* _Task requirements_:
Report how many of the lines below contain the string "icon", treating uppercase and lowercase as different, and give only the number.

-- Begin --

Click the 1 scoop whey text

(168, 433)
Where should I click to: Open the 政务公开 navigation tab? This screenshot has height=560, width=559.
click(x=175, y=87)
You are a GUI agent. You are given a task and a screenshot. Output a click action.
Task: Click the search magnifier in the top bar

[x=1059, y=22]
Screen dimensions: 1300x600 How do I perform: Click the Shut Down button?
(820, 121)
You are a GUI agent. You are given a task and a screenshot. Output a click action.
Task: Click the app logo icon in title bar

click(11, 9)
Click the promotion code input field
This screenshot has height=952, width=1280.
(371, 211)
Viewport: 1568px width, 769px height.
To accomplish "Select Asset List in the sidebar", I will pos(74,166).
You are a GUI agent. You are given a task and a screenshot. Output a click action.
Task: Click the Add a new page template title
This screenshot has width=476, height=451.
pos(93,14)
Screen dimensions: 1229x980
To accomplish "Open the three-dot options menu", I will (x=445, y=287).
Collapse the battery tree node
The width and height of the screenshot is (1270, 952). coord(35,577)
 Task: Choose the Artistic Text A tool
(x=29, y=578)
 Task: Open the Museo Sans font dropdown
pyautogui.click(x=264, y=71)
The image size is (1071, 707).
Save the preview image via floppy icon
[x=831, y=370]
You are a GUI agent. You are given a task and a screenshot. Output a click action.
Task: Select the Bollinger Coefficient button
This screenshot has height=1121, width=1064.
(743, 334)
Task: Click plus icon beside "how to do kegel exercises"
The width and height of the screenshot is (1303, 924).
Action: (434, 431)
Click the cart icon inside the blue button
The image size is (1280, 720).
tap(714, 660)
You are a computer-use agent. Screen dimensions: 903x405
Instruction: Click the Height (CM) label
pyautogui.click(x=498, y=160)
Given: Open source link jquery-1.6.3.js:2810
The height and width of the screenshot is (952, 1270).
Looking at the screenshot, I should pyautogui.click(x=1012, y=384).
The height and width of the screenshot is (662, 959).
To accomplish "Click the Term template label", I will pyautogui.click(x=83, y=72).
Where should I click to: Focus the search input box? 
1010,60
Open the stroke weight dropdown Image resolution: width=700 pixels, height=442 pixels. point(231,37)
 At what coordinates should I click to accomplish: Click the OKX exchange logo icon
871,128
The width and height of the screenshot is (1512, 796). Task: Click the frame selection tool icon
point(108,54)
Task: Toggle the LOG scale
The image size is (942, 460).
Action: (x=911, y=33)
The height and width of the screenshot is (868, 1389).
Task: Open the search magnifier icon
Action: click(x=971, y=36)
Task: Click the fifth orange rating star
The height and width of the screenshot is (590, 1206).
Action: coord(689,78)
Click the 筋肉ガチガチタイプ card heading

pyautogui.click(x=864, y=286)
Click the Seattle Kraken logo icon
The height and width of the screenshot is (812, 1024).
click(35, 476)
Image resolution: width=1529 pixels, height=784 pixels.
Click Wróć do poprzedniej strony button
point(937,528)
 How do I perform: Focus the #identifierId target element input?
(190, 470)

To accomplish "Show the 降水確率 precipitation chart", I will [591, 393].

-- End --

* _Output for this task_:
8